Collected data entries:
= = =

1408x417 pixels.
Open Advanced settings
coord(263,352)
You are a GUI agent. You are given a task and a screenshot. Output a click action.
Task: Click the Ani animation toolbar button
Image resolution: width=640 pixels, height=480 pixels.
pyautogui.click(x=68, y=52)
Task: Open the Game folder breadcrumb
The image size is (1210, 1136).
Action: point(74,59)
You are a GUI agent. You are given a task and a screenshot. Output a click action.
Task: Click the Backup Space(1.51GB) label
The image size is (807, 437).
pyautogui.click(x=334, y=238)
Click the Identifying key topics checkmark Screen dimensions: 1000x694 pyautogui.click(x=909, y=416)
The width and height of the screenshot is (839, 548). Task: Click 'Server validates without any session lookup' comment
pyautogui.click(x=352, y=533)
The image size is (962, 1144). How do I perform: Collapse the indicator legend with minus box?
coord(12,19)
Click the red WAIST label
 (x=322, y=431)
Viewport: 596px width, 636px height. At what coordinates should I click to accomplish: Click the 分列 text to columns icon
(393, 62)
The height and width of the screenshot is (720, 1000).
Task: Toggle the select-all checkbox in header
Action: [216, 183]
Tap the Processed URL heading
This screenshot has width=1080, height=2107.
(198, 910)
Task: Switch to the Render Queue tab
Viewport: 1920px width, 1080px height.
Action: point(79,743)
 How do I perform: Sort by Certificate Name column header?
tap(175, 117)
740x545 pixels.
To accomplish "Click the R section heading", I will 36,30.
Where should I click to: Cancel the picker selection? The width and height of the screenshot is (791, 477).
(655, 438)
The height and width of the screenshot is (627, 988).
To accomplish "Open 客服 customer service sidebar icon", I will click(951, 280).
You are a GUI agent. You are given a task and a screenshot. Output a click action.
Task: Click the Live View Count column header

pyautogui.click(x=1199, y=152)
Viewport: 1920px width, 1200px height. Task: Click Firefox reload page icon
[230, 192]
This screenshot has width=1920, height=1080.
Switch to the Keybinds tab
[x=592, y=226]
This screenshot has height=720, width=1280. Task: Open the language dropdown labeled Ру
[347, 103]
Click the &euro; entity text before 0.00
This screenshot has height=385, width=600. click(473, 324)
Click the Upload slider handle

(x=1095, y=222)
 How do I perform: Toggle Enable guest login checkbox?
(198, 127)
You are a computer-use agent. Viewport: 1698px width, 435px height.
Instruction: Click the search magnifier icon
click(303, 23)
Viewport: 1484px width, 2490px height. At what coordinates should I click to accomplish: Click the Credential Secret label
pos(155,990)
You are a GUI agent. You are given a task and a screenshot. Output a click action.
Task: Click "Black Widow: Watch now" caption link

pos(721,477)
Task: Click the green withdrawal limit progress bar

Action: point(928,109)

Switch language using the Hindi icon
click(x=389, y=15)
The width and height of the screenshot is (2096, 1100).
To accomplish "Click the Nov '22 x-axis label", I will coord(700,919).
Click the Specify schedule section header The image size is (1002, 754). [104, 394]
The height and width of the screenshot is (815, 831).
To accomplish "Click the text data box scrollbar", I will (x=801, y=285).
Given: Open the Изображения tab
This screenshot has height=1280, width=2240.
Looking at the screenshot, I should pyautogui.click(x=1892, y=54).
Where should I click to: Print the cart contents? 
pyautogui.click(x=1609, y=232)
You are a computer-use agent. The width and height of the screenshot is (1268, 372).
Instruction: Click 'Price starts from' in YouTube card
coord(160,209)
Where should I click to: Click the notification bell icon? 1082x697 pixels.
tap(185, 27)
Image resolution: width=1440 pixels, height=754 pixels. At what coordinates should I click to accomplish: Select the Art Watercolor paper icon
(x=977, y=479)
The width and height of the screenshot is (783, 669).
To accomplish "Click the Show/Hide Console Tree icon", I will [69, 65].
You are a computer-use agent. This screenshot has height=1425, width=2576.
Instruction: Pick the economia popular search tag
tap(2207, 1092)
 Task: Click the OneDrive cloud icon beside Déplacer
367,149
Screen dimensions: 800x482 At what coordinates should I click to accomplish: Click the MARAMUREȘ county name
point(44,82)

= = =

Task statement:
Please render every line of the listing as a JSON list of strings, one string per line, leaving out blank lines.

Finished exercise:
[
  "1408x417 pixels.",
  "Open Advanced settings",
  "coord(263,352)",
  "You are a GUI agent. You are given a task and a screenshot. Output a click action.",
  "Task: Click the Ani animation toolbar button",
  "Image resolution: width=640 pixels, height=480 pixels.",
  "pyautogui.click(x=68, y=52)",
  "Task: Open the Game folder breadcrumb",
  "The image size is (1210, 1136).",
  "Action: point(74,59)",
  "You are a GUI agent. You are given a task and a screenshot. Output a click action.",
  "Task: Click the Backup Space(1.51GB) label",
  "The image size is (807, 437).",
  "pyautogui.click(x=334, y=238)",
  "Click the Identifying key topics checkmark Screen dimensions: 1000x694 pyautogui.click(x=909, y=416)",
  "The width and height of the screenshot is (839, 548). Task: Click 'Server validates without any session lookup' comment",
  "pyautogui.click(x=352, y=533)",
  "The image size is (962, 1144). How do I perform: Collapse the indicator legend with minus box?",
  "coord(12,19)",
  "Click the red WAIST label",
  " (x=322, y=431)",
  "Viewport: 596px width, 636px height. At what coordinates should I click to accomplish: Click the 分列 text to columns icon",
  "(393, 62)",
  "The height and width of the screenshot is (720, 1000).",
  "Task: Toggle the select-all checkbox in header",
  "Action: [216, 183]",
  "Tap the Processed URL heading",
  "This screenshot has width=1080, height=2107.",
  "(198, 910)",
  "Task: Switch to the Render Queue tab",
  "Viewport: 1920px width, 1080px height.",
  "Action: point(79,743)",
  " How do I perform: Sort by Certificate Name column header?",
  "tap(175, 117)",
  "740x545 pixels.",
  "To accomplish \"Click the R section heading\", I will 36,30.",
  "Where should I click to: Cancel the picker selection? The width and height of the screenshot is (791, 477).",
  "(655, 438)",
  "The height and width of the screenshot is (627, 988).",
  "To accomplish \"Open 客服 customer service sidebar icon\", I will click(951, 280).",
  "You are a GUI agent. You are given a task and a screenshot. Output a click action.",
  "Task: Click the Live View Count column header",
  "pyautogui.click(x=1199, y=152)",
  "Viewport: 1920px width, 1200px height. Task: Click Firefox reload page icon",
  "[230, 192]",
  "This screenshot has width=1920, height=1080.",
  "Switch to the Keybinds tab",
  "[x=592, y=226]",
  "This screenshot has height=720, width=1280. Task: Open the language dropdown labeled Ру",
  "[347, 103]",
  "Click the &euro; entity text before 0.00",
  "This screenshot has height=385, width=600. click(473, 324)",
  "Click the Upload slider handle",
  "(x=1095, y=222)",
  " How do I perform: Toggle Enable guest login checkbox?",
  "(198, 127)",
  "You are a computer-use agent. Viewport: 1698px width, 435px height.",
  "Instruction: Click the search magnifier icon",
  "click(303, 23)",
  "Viewport: 1484px width, 2490px height. At what coordinates should I click to accomplish: Click the Credential Secret label",
  "pos(155,990)",
  "You are a GUI agent. You are given a task and a screenshot. Output a click action.",
  "Task: Click \"Black Widow: Watch now\" caption link",
  "pos(721,477)",
  "Task: Click the green withdrawal limit progress bar",
  "Action: point(928,109)",
  "Switch language using the Hindi icon",
  "click(x=389, y=15)",
  "The width and height of the screenshot is (2096, 1100).",
  "To accomplish \"Click the Nov '22 x-axis label\", I will coord(700,919).",
  "Click the Specify schedule section header The image size is (1002, 754). [104, 394]",
  "The height and width of the screenshot is (815, 831).",
  "To accomplish \"Click the text data box scrollbar\", I will (x=801, y=285).",
  "Given: Open the Изображения tab",
  "This screenshot has height=1280, width=2240.",
  "Looking at the screenshot, I should pyautogui.click(x=1892, y=54).",
  "Where should I click to: Print the cart contents? ",
  "pyautogui.click(x=1609, y=232)",
  "You are a computer-use agent. The width and height of the screenshot is (1268, 372).",
  "Instruction: Click 'Price starts from' in YouTube card",
  "coord(160,209)",
  "Where should I click to: Click the notification bell icon? 1082x697 pixels.",
  "tap(185, 27)",
  "Image resolution: width=1440 pixels, height=754 pixels. At what coordinates should I click to accomplish: Select the Art Watercolor paper icon",
  "(x=977, y=479)",
  "The width and height of the screenshot is (783, 669).",
  "To accomplish \"Click the Show/Hide Console Tree icon\", I will [69, 65].",
  "You are a computer-use agent. This screenshot has height=1425, width=2576.",
  "Instruction: Pick the economia popular search tag",
  "tap(2207, 1092)",
  " Task: Click the OneDrive cloud icon beside Déplacer",
  "367,149",
  "Screen dimensions: 800x482 At what coordinates should I click to accomplish: Click the MARAMUREȘ county name",
  "point(44,82)"
]